Он быстро вышел из комнаты; его красивое лицо было немного бледно. В течение многих дней он не сможет забыть горьких прерывистых рыданий Жонкиль...
Его сердце болело за нее, но он чувствовал, что помочь тут нельзя. И он вернулся домой, терзаемый мыслями о ней и тяжело переживая свою первую настоящую любовь. Для него сейчас не существовало никого на свете, кроме Жонкиль.
После того, как Билли ушел, Жонкиль направилась к кабинету мистера Риверса. Бабушка приказала слугам вытирать пыль в комнате, убирать ее, все оставляя на прежних местах. «Бедная старая бабушка, — думала Жонкиль. — Для нее так много значит эта мрачная, безобразная комната, в которой ее сын работал более тридцати лет...»
Вдоль стен в комнате стояли шкафы со скучнейшими книгами, с большими стеклянными коробками, в которых хранились ботанические образцы; столы были уставлены коробочками меньших размеров с любимыми мотыльками — коллекцией всей жизни.
Жонкиль с распухшими от слез, но сухими сейчас глазами, немного постояла в дверях кабинета. Здесь она провела так много томительных часов. Бедный отец!.. Она представила его себе за этим большим письменным столом, в очках, сосредоточенно рассматривающего новый образец папоротника, какой-нибудь листочек или крохотного мотылька... Как часто она сама сидела за небольшим столом у окна и, подчиняясь его приказаниям, рылась в громадных тяжелых энциклопедиях, которые ей было так тяжело снимать с полок, когда была подростком.

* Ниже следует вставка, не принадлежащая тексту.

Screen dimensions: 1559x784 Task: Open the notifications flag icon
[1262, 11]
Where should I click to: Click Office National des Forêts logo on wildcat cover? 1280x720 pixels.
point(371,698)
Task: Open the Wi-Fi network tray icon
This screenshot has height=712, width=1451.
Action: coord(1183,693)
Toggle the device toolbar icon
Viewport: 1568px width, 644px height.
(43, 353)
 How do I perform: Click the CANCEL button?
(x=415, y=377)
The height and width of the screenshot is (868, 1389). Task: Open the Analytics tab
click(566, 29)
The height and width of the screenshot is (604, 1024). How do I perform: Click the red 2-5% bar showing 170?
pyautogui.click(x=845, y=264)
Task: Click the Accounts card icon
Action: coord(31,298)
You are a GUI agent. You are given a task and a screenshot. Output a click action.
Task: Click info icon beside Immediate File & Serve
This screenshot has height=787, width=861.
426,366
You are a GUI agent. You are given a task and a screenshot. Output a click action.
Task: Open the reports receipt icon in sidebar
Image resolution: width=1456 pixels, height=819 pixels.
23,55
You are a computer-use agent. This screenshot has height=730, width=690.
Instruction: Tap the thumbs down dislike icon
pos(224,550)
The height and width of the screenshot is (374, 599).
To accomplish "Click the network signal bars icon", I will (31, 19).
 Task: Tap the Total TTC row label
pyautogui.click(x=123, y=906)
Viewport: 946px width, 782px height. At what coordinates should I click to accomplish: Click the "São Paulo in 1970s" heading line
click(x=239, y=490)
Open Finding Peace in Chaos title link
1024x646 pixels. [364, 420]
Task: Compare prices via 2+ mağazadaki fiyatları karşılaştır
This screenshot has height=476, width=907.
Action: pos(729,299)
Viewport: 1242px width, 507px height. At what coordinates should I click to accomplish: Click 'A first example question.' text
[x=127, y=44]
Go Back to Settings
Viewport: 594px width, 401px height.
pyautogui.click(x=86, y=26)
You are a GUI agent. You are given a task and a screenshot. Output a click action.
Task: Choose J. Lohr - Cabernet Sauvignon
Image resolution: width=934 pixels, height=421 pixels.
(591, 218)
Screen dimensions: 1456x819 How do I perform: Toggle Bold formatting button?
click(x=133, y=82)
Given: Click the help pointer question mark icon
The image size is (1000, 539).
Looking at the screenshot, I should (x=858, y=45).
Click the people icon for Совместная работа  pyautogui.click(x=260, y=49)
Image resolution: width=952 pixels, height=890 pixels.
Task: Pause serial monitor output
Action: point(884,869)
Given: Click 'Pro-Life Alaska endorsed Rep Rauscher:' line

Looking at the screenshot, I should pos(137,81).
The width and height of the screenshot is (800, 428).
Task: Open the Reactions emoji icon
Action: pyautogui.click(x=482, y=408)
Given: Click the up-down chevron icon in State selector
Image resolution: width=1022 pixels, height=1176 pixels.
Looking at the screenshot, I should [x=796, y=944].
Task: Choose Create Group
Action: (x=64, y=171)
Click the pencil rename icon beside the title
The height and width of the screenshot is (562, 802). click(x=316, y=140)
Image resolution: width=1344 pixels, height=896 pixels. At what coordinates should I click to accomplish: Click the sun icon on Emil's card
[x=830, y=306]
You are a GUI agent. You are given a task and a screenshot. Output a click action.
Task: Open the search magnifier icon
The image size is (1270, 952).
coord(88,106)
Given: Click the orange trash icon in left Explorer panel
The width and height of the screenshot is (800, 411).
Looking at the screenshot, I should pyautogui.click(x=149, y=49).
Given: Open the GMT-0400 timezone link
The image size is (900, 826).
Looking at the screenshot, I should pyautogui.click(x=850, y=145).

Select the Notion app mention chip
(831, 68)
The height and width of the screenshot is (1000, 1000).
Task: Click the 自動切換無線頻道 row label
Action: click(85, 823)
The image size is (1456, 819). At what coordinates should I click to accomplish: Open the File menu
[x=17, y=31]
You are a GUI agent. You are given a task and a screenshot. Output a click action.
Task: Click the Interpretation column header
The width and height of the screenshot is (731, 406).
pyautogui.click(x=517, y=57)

Под его диктовку она записывала наброски статей, содержащие слова невероятной длины, работала часами рядом с ним. Таким образом, по его представлению, она отдыхала, когда не занималась с гувернанткой, которая тогда жила в Риверс Корте и занималась образованием маленькой наследницы.
Жонкиль думала о Генри Риверсе печально и без обиды. Он был фанатиком своих мотыльков и своей ботаники и честно верил, что ей гораздо полезнее учить все то, чему он хотел научить ее, чем бегать с девочками ее возраста и играть в куклы.